Still haven't got my laptop back (!), but I decided that I don't need to spend all of my Sunday-in-the-lab writing fellowship applications. Anyway, last weekend was the big field trip for the intro geo class that I TA for. We spent some time looking at the geology and history of Niagara Falls (which are apparently not very exciting if it's a Sunday morning and you've been indulging the night before), with some stops on the Niagara Escarpment and the shores of glacial Lake Iroquois. (And yes, oh whiny students, the professor is pronouncing it Lake "Iro - kwas". That's the way the French say it. Not only do we live near Canada, your professor is also European, and pronounces a French word the French way. GET OVER IT.)

Photos will have to wait until I have a laptop again, but one of my favorite field locations that weekend was on the shore of Lake Iroquois, where we could see strand lines of the ancient lake, as well as rounded boulders pushed up on the lakeshore by storms 13,000 years ago. (Some of the local houses even used the boulders and cobbles to build their foundations, or line driveways or paths.) Here's what the shoreline looks like at the Heber Down Conservation Area in Ontario, since I can't show you any of my own photos:

(From Wikipedia)

It's not terribly dramatic visually, but it certainly is if you're thinking about the history of the area. Most times we see evidence of ancient lacustrine environments, it's as lithified sediments, or cross-stratification, but here you can actually stand on the shore of a lake that's hasn't been there for thousands of years. Muy cool.
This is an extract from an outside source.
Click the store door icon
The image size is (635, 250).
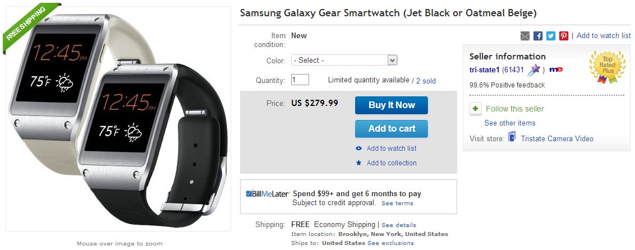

Unfortunately, most of the students on the trips don't even know that they saw this field location. Why not? Because it wasn't a place where we stopped the bus and made them get off and look at something. Oh, it was on their handouts for the day - Stop 5, en route to Lockport. We didn't get out and look at a pile of boulders or the slope of the shoreline; instead, we took a road that followed the shoreline for about ten miles, with the professor and I loudly discussing the boulders and the fact that we were driving on a ridge.

Ooh, tricky. Actually, it's something that I saw my undergraduate profs do every once in a while to see if we were paying attention. My advisor's favorite car game was "guess the azimuth"; and boy, after the first few times that I didn't know where we were on a map, or what mile marker we'd just passed, or how much elevation change had just happened, I began looking like an owl, my head was swiveling so much. Fear of embarrassment builds wonderful observation skills.

Last weekend's students, however, are not going to do so well on their field trip reports, because very few of them bothered to ask why we hadn't stopped at Stop 5, much less noticed that we were on an ancient shoreline. I'm anticipating a lot of complaining about us not spoon-feeding them everything they needed to know. (Not from everyone; there were some genuinely observant and interested people on the trips, and I think they'll do all right on the reports.)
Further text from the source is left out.